COMP 422 Parallel Computing Spring 2008 Assignment 3 Complete by 5pm Wednesday, April 2, 2008

## Iterative Averaging of a One-Dimensional Array

The goal of this assignment is to solve a One-Dimensional Iterative Averaging problem by developing a scalable message passing implementation using MPI. You can write your program in C+MPI or Fortran+MPI. You should use point-to-point and collective communications in MPI as appropriate.

Your program should take the following three inputs on the command line:

1. Input size, N, of type long.
2. Convergence threshold, epsilon, of type double.
3. Number of processors, P, of type int.

Given an input size, N, a solution to this iterative averaging problem must perform the following steps:

1. Allocate a (logically) global array of doubles, A, of size N+2 partitioned across the P processors. You may also allocate a second shadow array for A, if needed.
2. Initialize A[0] := 0 and A[N+1] := N+1.
3. In each iteration, replace A[i] by the average of its neighbors, i.e., A[i] := (A[i-1] + A[i+1])/2 for all 1 <= i <= N. This computation will entail communication of boundary elements on each processor.
4. Repeat the previous step until the absolute difference between two successive values of A[i] is <= epsilon, for all 1 <= i <= N. We will use delta(i) to denote this absolute difference.
5. Print the following values as output:
• Average and maximum values of delta(i) for 1 <= i <= N.
• Number of iterations
• Sum of final values of A[1...N], which should be close to N*(N+1)/2.

You goal is to write a program that exhibits the best sequential and parallel performance for this problem. An incomplete description of a C+MPI implementation for this problem can be found in Figure 1 of the paper, The high-level parallel language ZPL improves productivity and performance, by Bradford L. Chamberlain, Sung-Eun Choi, Steven J. Deitz, and Lawrence Snyder, published in the Proceedings of the IEEE International Workshop on Productivity and Performance in High-End Computing (P-PHEC), 2004. You are welcome to use an alternate implementation approach, if you prefer.

You will run your MPI program on Ada and measure its performance and scalability. Run your program on 1-64 processors of Ada, only on numbers of processors that are powers of 2. Your program should measure the elapsed time of the iterative part of the program (steps 3 and 4 above), which excludes initialization and final output. Feel free to use values of N and epsilon that yield favorable performance results for your program, but be sure to document your choices in your write-up -- we will perform tests with additional values.
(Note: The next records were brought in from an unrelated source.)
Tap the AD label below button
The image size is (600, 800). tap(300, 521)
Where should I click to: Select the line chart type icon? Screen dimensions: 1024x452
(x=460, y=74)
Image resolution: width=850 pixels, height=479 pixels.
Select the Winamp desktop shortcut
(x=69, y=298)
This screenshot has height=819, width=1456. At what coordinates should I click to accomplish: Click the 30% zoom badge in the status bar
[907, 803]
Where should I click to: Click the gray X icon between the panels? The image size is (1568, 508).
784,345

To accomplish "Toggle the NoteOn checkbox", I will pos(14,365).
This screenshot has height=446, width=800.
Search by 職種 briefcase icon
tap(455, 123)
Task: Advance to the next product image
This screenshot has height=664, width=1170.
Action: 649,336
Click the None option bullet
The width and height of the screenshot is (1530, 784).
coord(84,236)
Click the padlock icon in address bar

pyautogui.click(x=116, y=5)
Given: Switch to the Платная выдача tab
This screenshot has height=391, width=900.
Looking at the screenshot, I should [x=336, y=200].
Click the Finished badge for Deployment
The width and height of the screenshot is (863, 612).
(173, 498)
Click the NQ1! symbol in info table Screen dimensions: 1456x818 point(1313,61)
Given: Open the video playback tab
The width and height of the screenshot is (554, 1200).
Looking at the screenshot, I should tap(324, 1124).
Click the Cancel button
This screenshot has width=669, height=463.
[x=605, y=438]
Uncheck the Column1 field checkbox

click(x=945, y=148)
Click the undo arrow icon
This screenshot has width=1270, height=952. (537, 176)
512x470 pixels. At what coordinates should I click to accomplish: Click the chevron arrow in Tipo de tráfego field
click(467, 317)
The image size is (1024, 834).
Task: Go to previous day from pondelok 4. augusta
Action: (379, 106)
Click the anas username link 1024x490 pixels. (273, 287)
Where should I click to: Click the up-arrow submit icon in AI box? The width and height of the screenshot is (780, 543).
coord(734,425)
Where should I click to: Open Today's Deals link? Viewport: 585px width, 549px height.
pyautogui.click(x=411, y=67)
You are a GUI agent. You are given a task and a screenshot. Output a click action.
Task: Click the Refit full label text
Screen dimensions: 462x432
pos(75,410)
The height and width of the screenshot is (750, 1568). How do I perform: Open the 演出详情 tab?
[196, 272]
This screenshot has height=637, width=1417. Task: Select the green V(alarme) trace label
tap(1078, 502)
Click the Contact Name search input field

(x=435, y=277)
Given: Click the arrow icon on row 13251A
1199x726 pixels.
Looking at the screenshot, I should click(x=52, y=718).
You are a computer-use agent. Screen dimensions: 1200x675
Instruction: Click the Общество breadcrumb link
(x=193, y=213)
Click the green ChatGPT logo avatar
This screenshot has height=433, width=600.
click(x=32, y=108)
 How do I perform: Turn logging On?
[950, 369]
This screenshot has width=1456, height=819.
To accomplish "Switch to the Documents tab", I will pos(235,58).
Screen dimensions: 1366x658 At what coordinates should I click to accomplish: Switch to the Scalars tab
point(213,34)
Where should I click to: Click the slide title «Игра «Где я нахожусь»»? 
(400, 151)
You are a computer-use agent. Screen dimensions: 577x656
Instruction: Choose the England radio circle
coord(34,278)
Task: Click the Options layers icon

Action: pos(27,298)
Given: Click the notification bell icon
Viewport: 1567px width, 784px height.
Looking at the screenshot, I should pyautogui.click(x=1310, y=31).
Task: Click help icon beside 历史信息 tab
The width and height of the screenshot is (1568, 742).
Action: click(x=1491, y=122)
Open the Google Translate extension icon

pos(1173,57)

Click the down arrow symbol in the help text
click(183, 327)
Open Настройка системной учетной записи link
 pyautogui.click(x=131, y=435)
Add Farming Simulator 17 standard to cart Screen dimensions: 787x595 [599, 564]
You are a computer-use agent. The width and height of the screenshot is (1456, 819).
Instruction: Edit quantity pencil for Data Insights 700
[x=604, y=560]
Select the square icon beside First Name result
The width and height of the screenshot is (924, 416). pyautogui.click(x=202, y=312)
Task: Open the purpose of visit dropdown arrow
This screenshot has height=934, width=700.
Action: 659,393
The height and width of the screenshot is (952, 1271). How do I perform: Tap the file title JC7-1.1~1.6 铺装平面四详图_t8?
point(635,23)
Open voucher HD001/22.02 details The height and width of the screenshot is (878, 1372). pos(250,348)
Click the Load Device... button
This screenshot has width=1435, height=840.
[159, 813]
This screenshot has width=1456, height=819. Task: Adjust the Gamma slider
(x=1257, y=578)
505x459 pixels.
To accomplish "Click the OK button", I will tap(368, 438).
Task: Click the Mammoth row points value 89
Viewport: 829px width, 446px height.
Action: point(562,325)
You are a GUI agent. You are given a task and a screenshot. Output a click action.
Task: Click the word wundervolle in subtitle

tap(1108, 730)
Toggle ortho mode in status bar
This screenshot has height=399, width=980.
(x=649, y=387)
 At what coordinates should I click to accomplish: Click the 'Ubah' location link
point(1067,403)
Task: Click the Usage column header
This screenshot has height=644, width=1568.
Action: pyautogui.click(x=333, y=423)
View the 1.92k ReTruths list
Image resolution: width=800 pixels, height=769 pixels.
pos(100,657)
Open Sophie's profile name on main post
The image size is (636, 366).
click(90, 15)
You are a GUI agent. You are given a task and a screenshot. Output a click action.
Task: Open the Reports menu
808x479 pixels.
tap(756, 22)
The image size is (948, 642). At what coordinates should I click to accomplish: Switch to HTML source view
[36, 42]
Write a document that describes how your program works. This document should not include your programs, though it may include figures containing pseudo-code that sketch the key elements of your parallelization strategy for each implementation. Explain how your program partitions the data, work, and exploits parallelism. If your program uses collective communication, explain how; if not, explain why not. Your writeup should include a table with timing measurements for your solver on on 1-64 processors for numbers of processors that are powers of 2. Plot the parallel efficiency of your program executions. The x axis should show the number of processors. The Y axis should show your measured parallel efficiency for the execution.

NOTE: Parallel efficiency is computed as S/(p * T(p)), where S represents the wall clock time of a sequential execution of your program, p is a number of processors and T(p) is the wall clock time of an execution on p processors. Don't make the mistake of using the execution time of a one thread version of your parallel implementation as the time of a sequential execution. The execution time of the one-thread parallel implementation is typically larger than that of the original sequential implementation. When you compute parallel efficiency, always use the performance of the original sequential code as a baseline; otherwise, you will overestimate the value of your parallelization.

## Using MPI on the Ada

General information about MPI and links to online documentation can be found on the COMP 422 Resources Page. For helpful details explaining how to develop and debug your programs, see http://rcsg.rice.edu/ada/FAQ. This FAQ contains information about how to compile, run, and submit your job to the batch queueing system and the TotalView debugger.

The queue status can be checked by running the qstat command on Ada.

You can write and compile your program on one of the master nodes (the node you log into when you say `ssh ada.rice.edu`). To run a parallel program, you need to use one of the batch queues. You can obtain an interactive session for debugging your program by requesting an interactive session in the "interactive" queue using ```qsub -I -q interactive```. You need to specify the number of processor nodes that you want, e.g. using `-l nodes=4`. If you don't specify how much time you want in the interactive queue, your session will be killed after 30 minutes. The upper time limit for the interactive queue is 3 hours. See "man qsub" for details on how to specify the wall clock time for your request.

We recommend using queue "interactive" for development on 1 or 2 nodes and then submitting timing experiments to the "short" queue. Specifying a realistic bound for the running time of your application when you submit to the "short" queue will accelerate your progress through the queue. The more time you ask for, the longer you will probably wait in the queue. However, if you don't ask for enough, your job may be killed before it completes if your execution time exceeds the amount you requested. Ask for enough, but not too much.